■ **ABOUT THIS TASK**
Rewrite only the records from the line with "Image resolution: width=960" to the line with "(669, 386).", replacing "Identify the location of" with "Find the position of" and keeping everything else the same. Leave the pictures out of your answer.

■ **GIVEN RECORDS**
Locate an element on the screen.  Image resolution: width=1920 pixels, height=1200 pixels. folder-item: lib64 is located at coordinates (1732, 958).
==
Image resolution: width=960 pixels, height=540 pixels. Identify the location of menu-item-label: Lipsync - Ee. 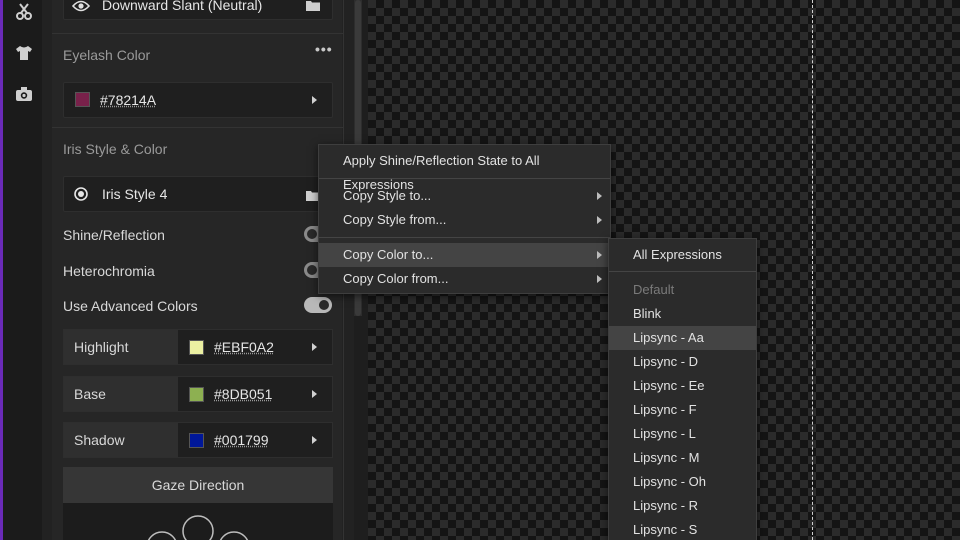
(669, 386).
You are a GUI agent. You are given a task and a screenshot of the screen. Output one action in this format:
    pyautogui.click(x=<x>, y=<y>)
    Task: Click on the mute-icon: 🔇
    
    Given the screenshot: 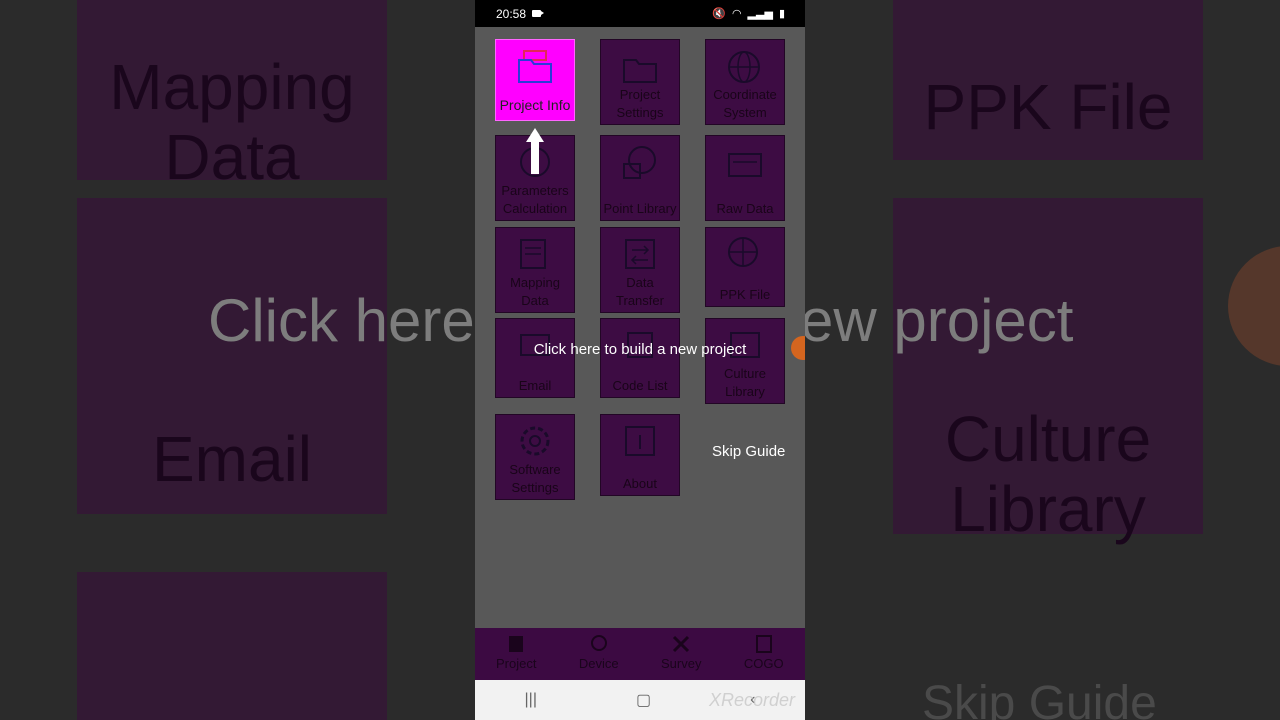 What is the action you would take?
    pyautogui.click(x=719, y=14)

■ **SOLUTION**
Image resolution: width=960 pixels, height=540 pixels. Find the position of menu-item-label: Lipsync - Ee. 
(669, 386).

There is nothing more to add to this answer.